- [Data shown]
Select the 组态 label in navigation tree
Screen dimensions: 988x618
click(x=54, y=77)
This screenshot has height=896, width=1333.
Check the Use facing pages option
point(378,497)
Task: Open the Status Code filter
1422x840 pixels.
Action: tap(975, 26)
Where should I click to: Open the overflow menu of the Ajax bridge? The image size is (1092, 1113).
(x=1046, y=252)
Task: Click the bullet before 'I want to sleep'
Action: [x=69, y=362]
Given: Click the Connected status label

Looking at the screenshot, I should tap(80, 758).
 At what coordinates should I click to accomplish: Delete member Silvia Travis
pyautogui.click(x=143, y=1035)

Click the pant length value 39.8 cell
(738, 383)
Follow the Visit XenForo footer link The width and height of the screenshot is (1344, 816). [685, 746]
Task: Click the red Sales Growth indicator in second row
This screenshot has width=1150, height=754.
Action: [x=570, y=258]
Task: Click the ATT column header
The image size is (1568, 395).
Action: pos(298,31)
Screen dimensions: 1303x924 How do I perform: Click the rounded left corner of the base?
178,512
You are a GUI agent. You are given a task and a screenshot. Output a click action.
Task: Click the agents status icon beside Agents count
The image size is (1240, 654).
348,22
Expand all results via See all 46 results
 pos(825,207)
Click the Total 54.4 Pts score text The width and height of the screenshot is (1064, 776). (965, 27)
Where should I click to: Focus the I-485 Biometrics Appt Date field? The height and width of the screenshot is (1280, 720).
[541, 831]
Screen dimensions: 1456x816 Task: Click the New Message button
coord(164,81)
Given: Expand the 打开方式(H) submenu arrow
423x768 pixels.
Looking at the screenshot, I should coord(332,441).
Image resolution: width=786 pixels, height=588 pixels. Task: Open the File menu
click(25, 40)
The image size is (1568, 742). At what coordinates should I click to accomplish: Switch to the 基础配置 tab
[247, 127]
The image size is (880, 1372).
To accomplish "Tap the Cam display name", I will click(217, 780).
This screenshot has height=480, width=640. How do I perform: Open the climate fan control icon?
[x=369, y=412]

- [Given request] Starting at the line that contains "Where should I click to: Open" and ending with the line that contains "Action: [x=570, y=258]", reproduce those lines of the material with "pant length" swapped for "sleeve length" and nothing else altered.

- [Output for this exercise]
Where should I click to: Open the overflow menu of the Ajax bridge? The image size is (1092, 1113).
(x=1046, y=252)
Task: Click the bullet before 'I want to sleep'
Action: [x=69, y=362]
Given: Click the Connected status label

Looking at the screenshot, I should tap(80, 758).
 At what coordinates should I click to accomplish: Delete member Silvia Travis
pyautogui.click(x=143, y=1035)

Click the sleeve length value 39.8 cell
(738, 383)
Follow the Visit XenForo footer link The width and height of the screenshot is (1344, 816). [685, 746]
Task: Click the red Sales Growth indicator in second row
This screenshot has width=1150, height=754.
Action: [x=570, y=258]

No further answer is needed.